EMFusion: Uncertainty-Aware Conditional Diffusion Model for Multivariate Narrow-band Exposure Forecasting

arXiv:2512.15067v4 Announce Type: replace-cross Abstract: The rapid growth in wireless infrastructure has increased the need to accurately estimate and forecast electromagnetic field (EMF) levels to ensure ongoing compliance, assess potential health impacts, and support efficient network planning. While existing studies rely on univariate forecasting of wideband aggregate EMF data, multivariate narrow-band EMF forecasting is needed to capture the inter-operator and inter-frequency variations essential for proactive network planning. To this end, this paper introduces EMFusion, a conditional di
The proliferation of wireless infrastructure and 5G/6G deployments necessitates more granular and reliable EMF forecasting for regulatory compliance and health impact assessments.
Accurate, multivariate narrow-band EMF forecasting is critical for proactive network planning, ensuring compliance, and addressing public health concerns related to wireless technology expansion.
The ability to distinguish EMF variations by operator and frequency moves forecasting beyond aggregate data, enabling more targeted and efficient network management and policy-making.
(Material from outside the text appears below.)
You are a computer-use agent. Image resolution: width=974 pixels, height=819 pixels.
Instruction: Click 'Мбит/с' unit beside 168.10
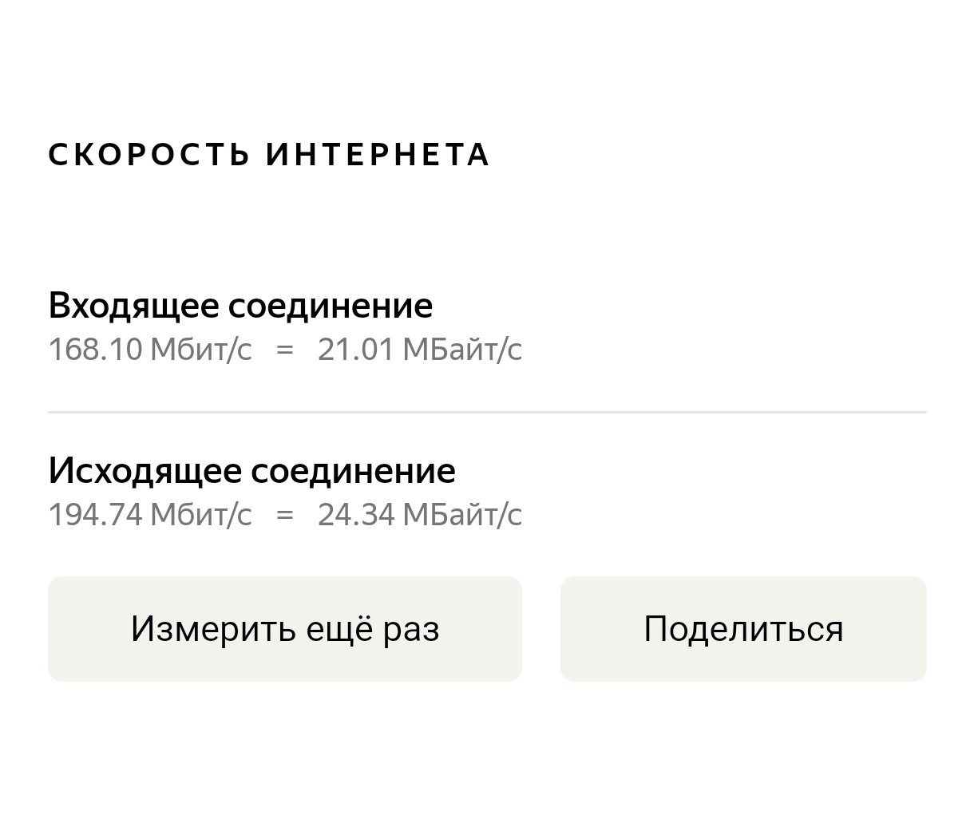(200, 350)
- · Telecommunication operators
- · Smart city developers
- · RF engineering firms
- · Regulatory bodies
- · Developers of legacy univariate EMF forecasting models
- · Companies relying on broad, less precise EMF data
Improved network planning and resource allocation for wireless infrastructure.
Potential for dynamic EMF regulation and reduced public health concerns through precision monitoring.
Enhanced competition among wireless providers based on transparent and optimized spectrum utilization and exposure management.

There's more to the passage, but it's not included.